"Kids to Space" pt. Deux: The Moon Nerd Strikes Back

sayeth guest blogger Ken

It’s here, it’s here, it’s finally here! “Kids to Space” arrived on my doorstep today. What an absolutely beautiful and well-written book. I paid for the special hardcover edition two months ago, and have been on tenterhooks ever since. As noted previously, I did get to see the handbound edition that Apogee Books did for the ISDC, but wasn’t exactly allowed to go pawing through it the way I wanted to, and can with my own copy. (Yes, that’s a rad-hard Gameboy [tm] on the skater’s belt)
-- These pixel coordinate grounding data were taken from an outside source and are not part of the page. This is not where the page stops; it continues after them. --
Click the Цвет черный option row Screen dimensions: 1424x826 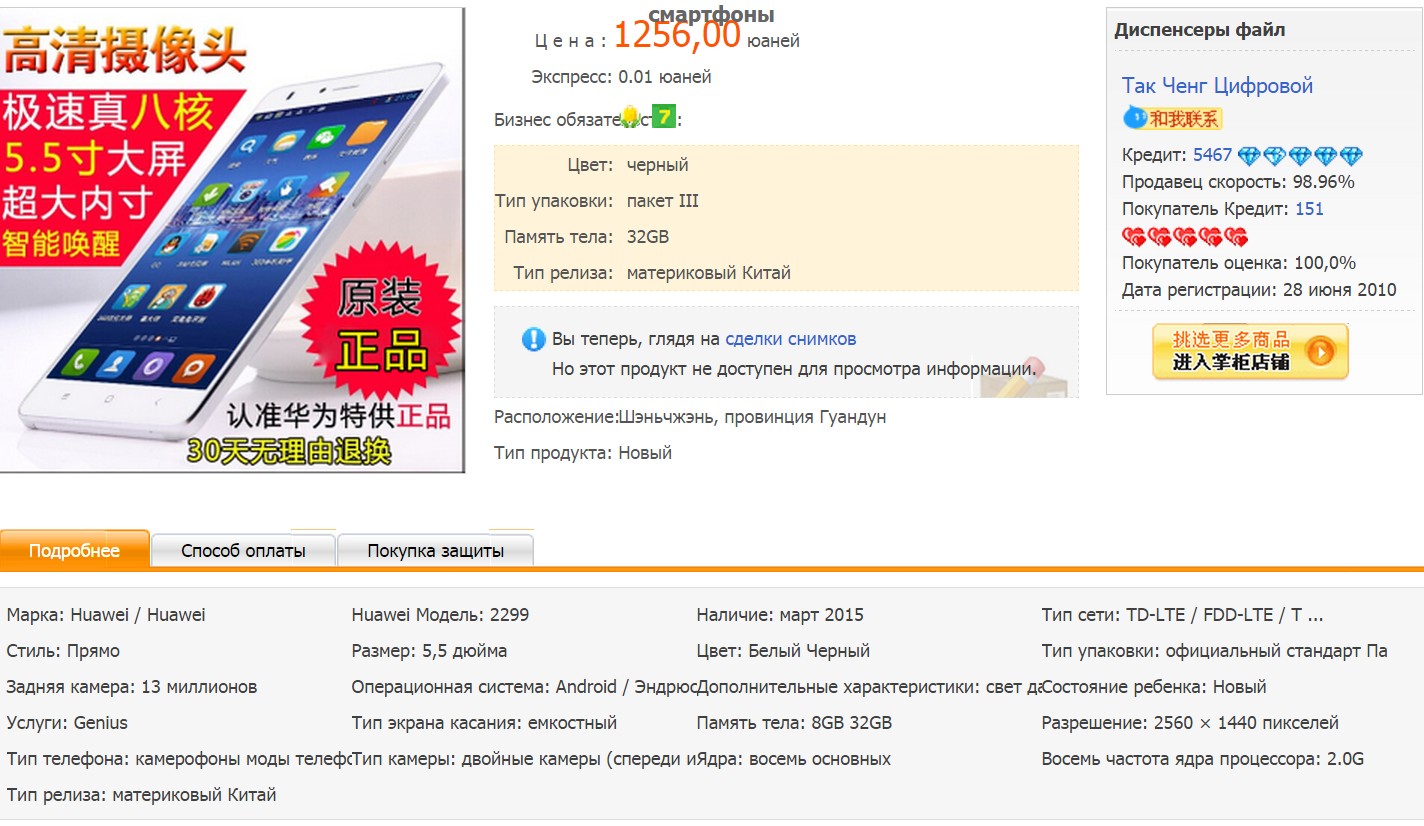point(786,165)
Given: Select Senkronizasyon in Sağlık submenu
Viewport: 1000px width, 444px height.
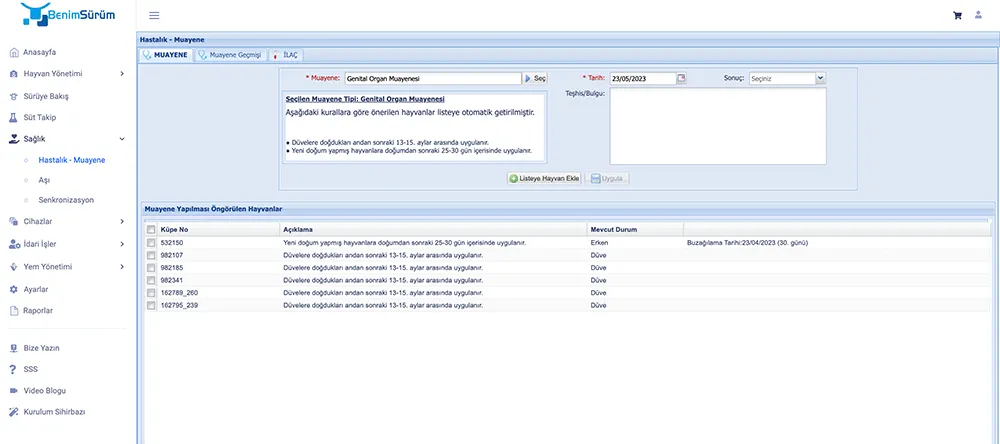Looking at the screenshot, I should [x=66, y=200].
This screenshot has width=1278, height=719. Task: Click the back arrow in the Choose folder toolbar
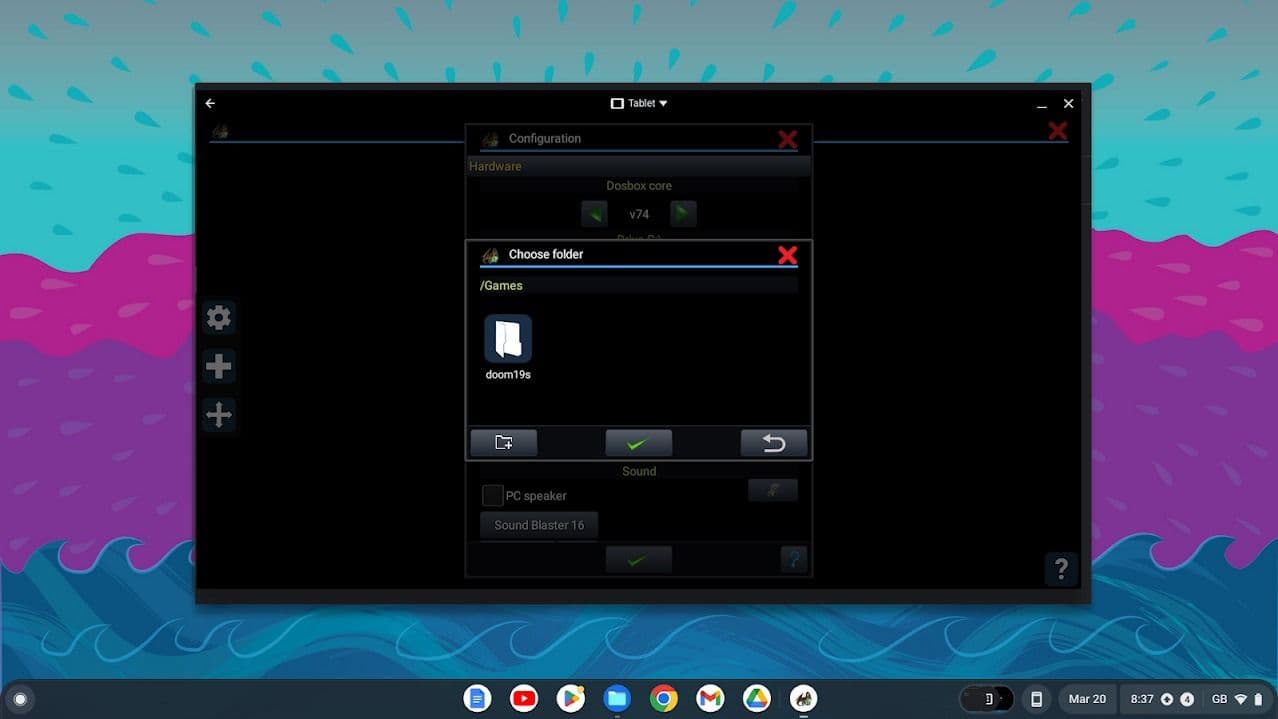[x=773, y=441]
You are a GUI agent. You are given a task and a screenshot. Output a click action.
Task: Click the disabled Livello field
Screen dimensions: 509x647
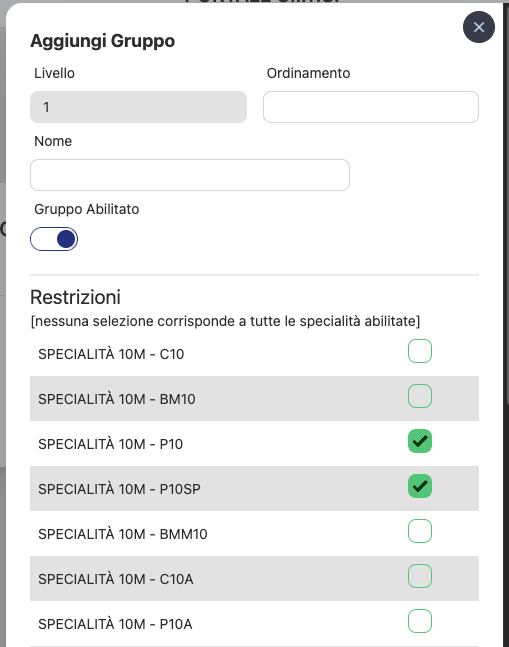[x=139, y=107]
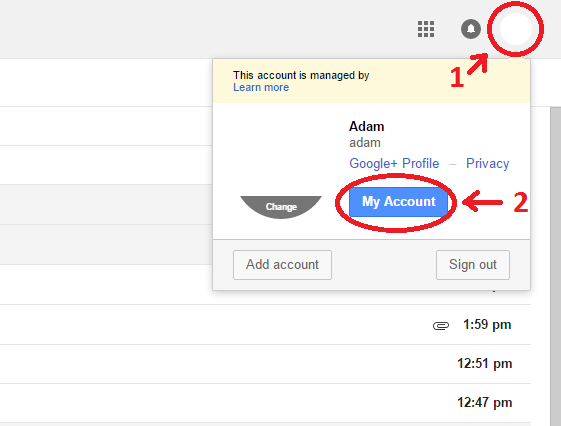Open the Google apps grid icon
The width and height of the screenshot is (561, 426).
click(426, 29)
Just reading through the first sections I’m astounded, but of course have also found a few things I disagree with. Tourists, hello, does no one remember Helen Sharman? (The Japanese jounalist did it for his job) She basically won a trip to space from a radio advert. She was R&Ding chocolate at Mars Confectionery. The Russians just wanted a British woman to study. Talk about your luck of the draw! I still have seared into my memory the video of her floating through Mir in a bright pink teddy to the strains of Malcolm McLaren’s “Waltz Darling”. And the horrified/bemused look on the cosmonaut’s face. I can’t remember if that was “The Red Stuff”, or “Out of the Present” or the IMAX one…

The basic premise of the book is that thousands of schoolkids ages 3-18 were asked to submit questions about space, and that they did. Some 18,000 were generated, and the editor, Lonnie Schorer, parsed them by general topics, tossing out the dups. And general means general. There are 101 chapters, each averaging somewhere around 3.5 pages with illustrations. They range from ‘Age’ to ‘Hair and Nails’ to ‘Alcoholic Beverages & Tobacco” to ‘The Moon’.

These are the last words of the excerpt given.